Most people don’t move through their lives pedantically parsing ordinary daily interactions for the anthropological assumptions they reveal. I suppose I am a bit weird that way. But it’s fascinating to observe where these assumptions are laid bare. The tattoo parlour, for example. Yes, I finally took the plunge. After talking about it for years, my daughter and I went this week to get matching tattoos. It was an interesting experience. The process itself, certainly, but also some of the conversations I eavesdropped in on while there.
At one point, the guy who was inking my daughter and I, a twenty-something year old guy with a hipster moustache and (obviously) a generous assortment of tattoos was having a discussion with his colleague, a young young woman with blonde dreadlocks, multiple piercings and the aforementioned obligatory ink. They were talking about a show on Netflix called “Dahmer.” I have not watched this show, nor do I plan to. I know just enough about its subject matter—the serial killer Jeffrey Dahmer, who committed almost literally unspeakable crimes against seventeen men and boys in the 80s—to be horrified and revolted into abstaining. Such stories should not, in my view, be fodder for entertainment.
But these two had watched it, and were keen to discuss. And at one point our guy said something like this. “I don’t know what has to be wrong with someone to do things like that. Something has to be seriously f***ed up. Like, that is just evil.” His colleague responded, “You know, I feel like if he would have just had a friend when he was a kid, he would have turned out differently.” Tattoo guy vehemently disagreed. A friend wouldn’t have changed anyone that monstrous.

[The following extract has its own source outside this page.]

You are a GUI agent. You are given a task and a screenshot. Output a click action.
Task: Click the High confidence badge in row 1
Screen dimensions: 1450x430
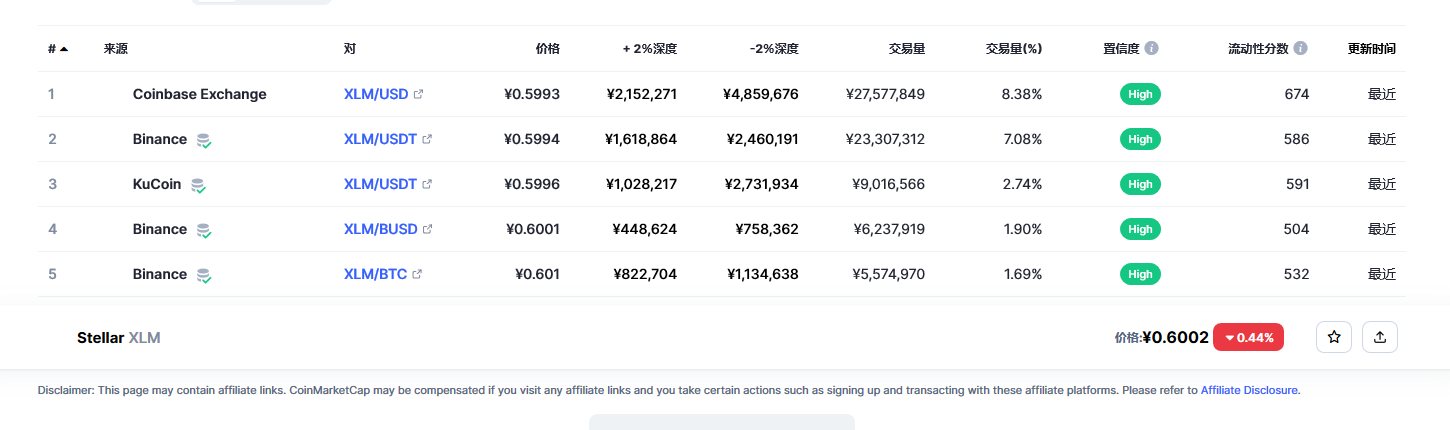click(x=1140, y=94)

Dread-lock girl didn’t back down (maybe she recently took a intro to psychology class). He was lonely, picked on, etc. Back and forth they went for a while, the volume rising. Eventually, the conversation petered out and they resumed their more pressing tasks of imprinting specialness on their curious customers.
The conversation nicely summarized for me two of our common anthropological scripts. For the first guy, Jeffrey Dahmer was a kind of special category of evil. He was something different, his deeds so horrifyingly terrible that they were only explicable by saying that he was fundamentally other. For the young woman, Jeffrey Dahmer was not so different than anyone else. He had a bad childhood. He wasn’t loved or cared for. He was neglected and mistreated. There were a whole bunch of failures in his context that tragically conspired to produce a serial killer.
These two poles represent the extremes between which most of our default anthropologies lie. Jeffrey Dahmer was a monster (the chosen subtitle of the Netflix series betrays its operating anthropology), barely human, something outside of our categories entirely (low anthropolgy). Or, Jeffrey Dahmer just needed a friend (high anthropology).
As I sat there with the needles humming and stinging into my forearm, I thought that here, again, a truly Christian anthropology tells the truth about the human story, even stories as grotesque as Jeffrey Dahmer’s. Because of course both poles tell part of the truth. Jeffrey Dahmer—yes, even Jeffrey Dahmer—was created in the image of God. He almost certainly would have benefited from better formative influences in his life (who among us wouldn’t?). And yet, he also made choices and pursued paths that led him into a category of evil that most of us can scarcely contemplate. Something was indeed broken within him. There are depths of darkness that human beings are capable of that should make us shudder in horror.
Without a coherent anthropology, we struggle to make sense of human stories, whether the stories are sensationalistic ill-advised Netflix fare or our own. We are, each one of us, dearly loved and summoned to extend the love of our creator outward in the world. We are, each one of us, broken and selfish and easily corruptible, capable of evils that would never occur to any other creature on the planet. We have within us the potential for great love and goodness as well as staggering evil. We are beautiful and we are terrible at the same time. We are human beings.